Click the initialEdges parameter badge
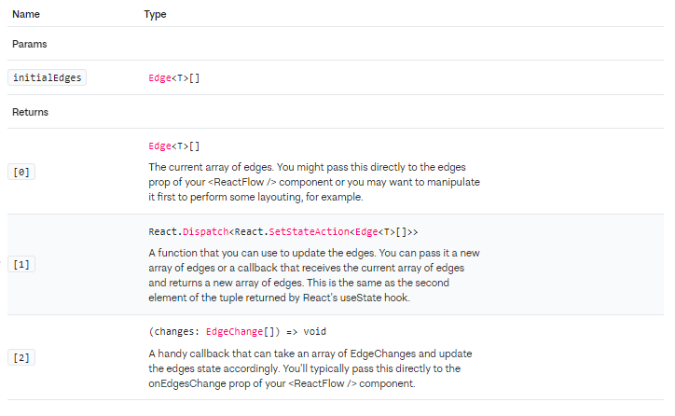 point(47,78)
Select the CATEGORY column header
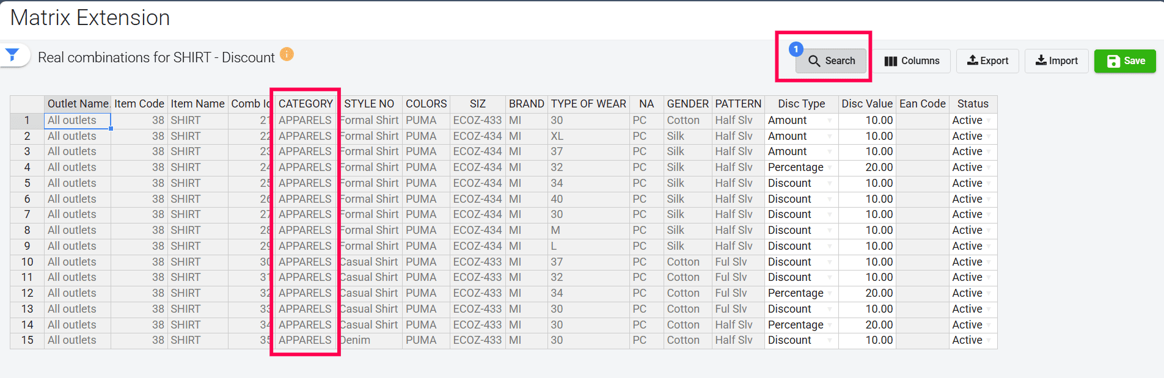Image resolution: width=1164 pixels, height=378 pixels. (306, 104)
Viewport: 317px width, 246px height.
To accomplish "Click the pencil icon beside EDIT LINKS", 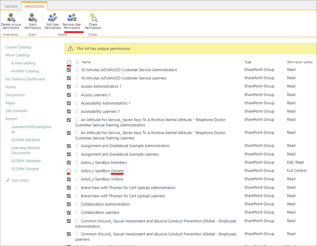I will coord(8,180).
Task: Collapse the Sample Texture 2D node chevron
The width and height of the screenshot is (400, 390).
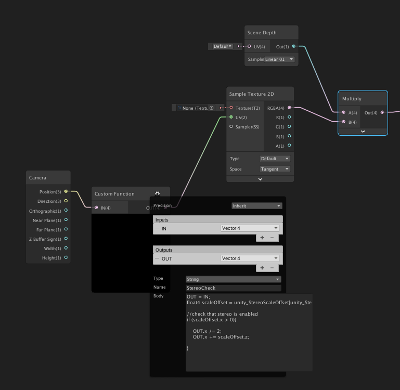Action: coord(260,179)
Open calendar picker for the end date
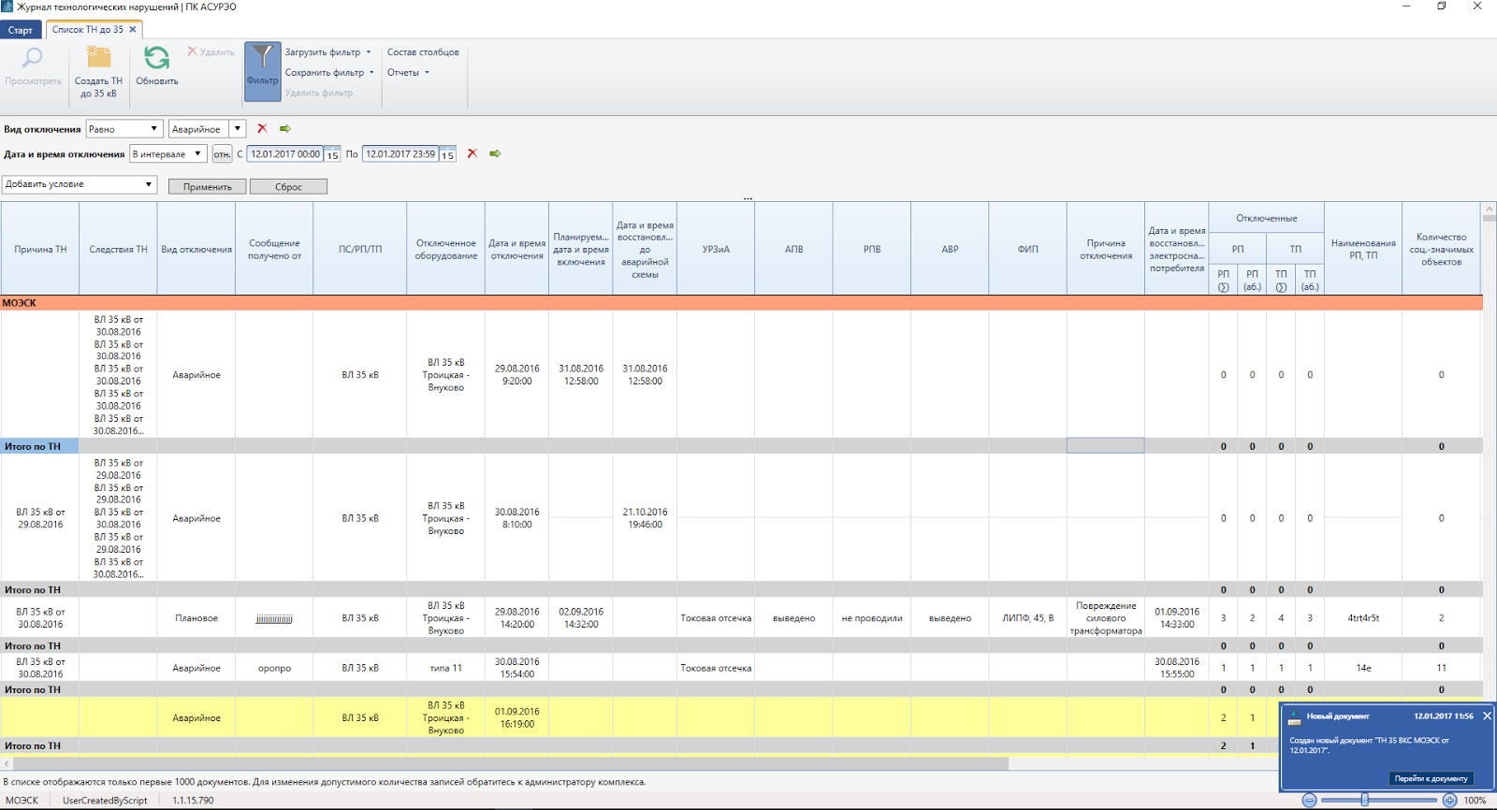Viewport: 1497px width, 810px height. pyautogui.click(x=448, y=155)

• • • • • • •

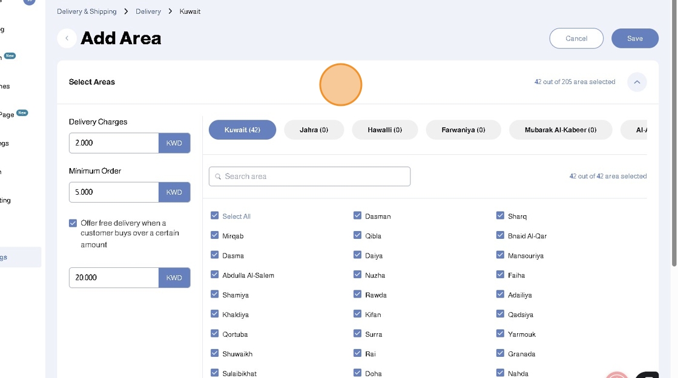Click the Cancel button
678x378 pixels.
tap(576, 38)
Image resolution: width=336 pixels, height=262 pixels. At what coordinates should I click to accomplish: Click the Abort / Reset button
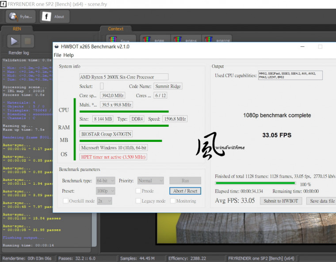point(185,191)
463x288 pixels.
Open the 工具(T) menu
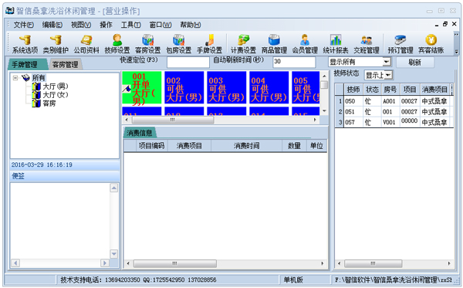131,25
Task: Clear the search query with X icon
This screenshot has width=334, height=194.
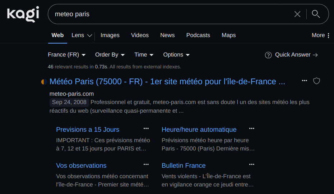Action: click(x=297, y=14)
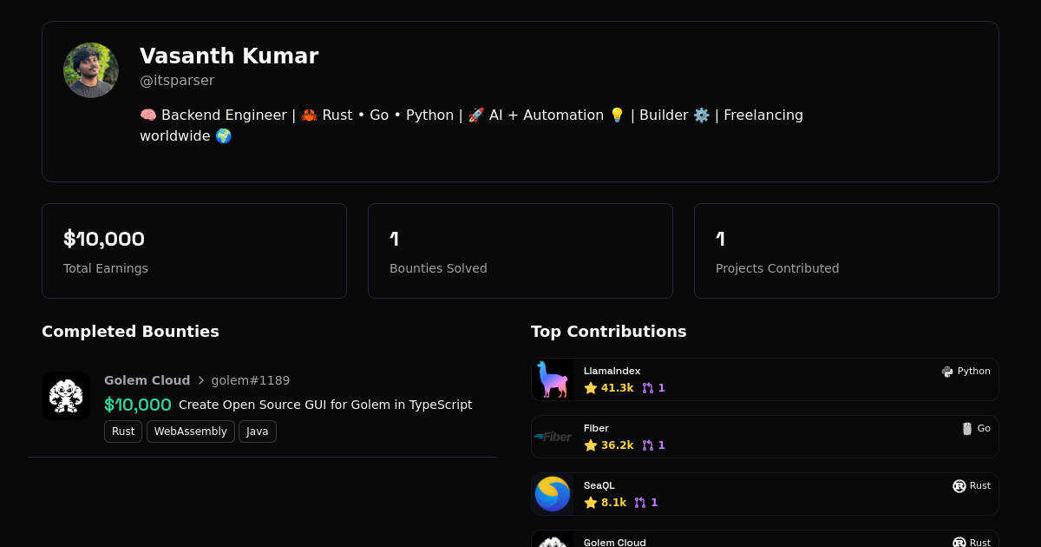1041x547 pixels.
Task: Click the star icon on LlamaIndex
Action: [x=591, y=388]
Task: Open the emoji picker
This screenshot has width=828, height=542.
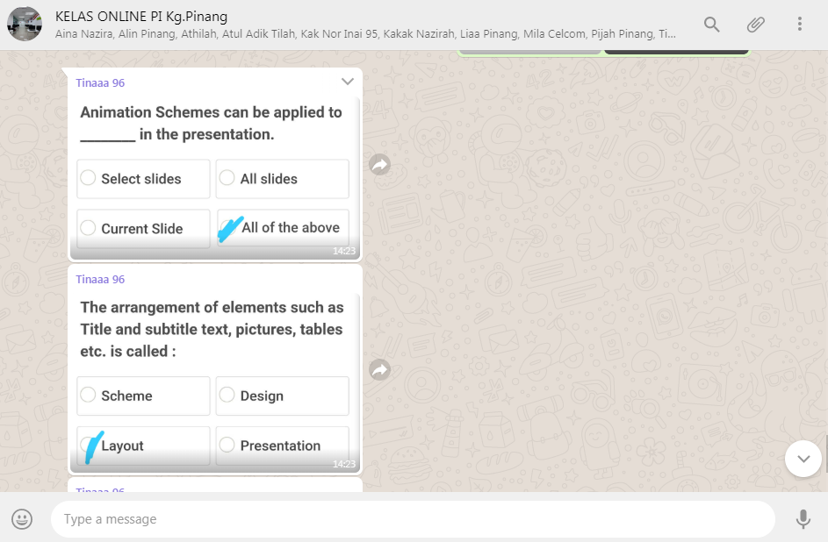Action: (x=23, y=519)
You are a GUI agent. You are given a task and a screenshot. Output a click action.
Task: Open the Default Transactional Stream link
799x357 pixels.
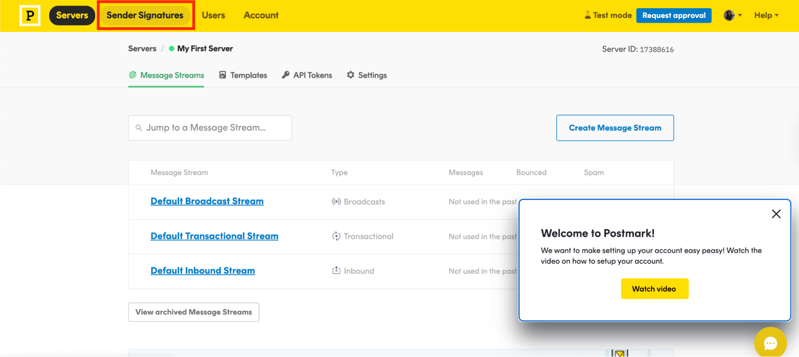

• • • • • • •

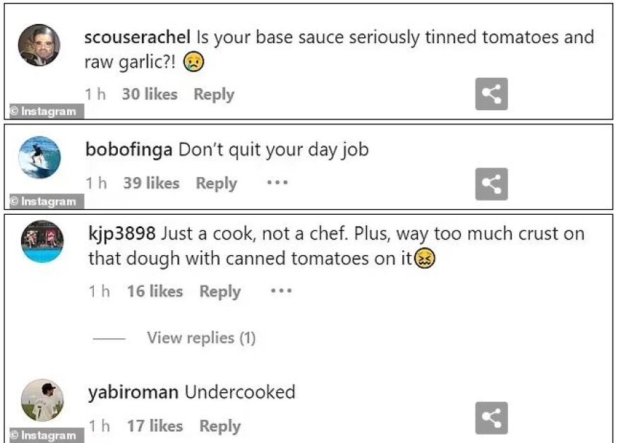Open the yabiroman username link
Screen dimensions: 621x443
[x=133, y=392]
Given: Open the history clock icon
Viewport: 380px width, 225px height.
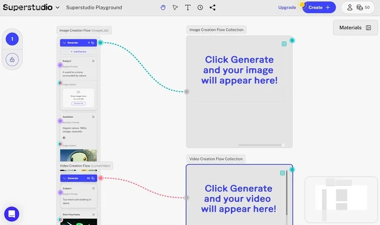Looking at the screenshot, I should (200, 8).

• • • • • • •

- _Problem statement_: Skip every picture, and restate word for word only the lines above from the line containing "This screenshot has width=334, height=194." to the line containing "799x357 pixels.", both of them included.

- _The answer_:
This screenshot has width=334, height=194.
Action: click(x=297, y=14)
1041x547 pixels.
Task: Click the star icon on LlamaIndex
Action: [x=591, y=388]
Task: Open the emoji picker
This screenshot has width=828, height=542.
Action: (x=23, y=519)
You are a GUI agent. You are given a task and a screenshot. Output a click action.
Task: Open the Default Transactional Stream link
799x357 pixels.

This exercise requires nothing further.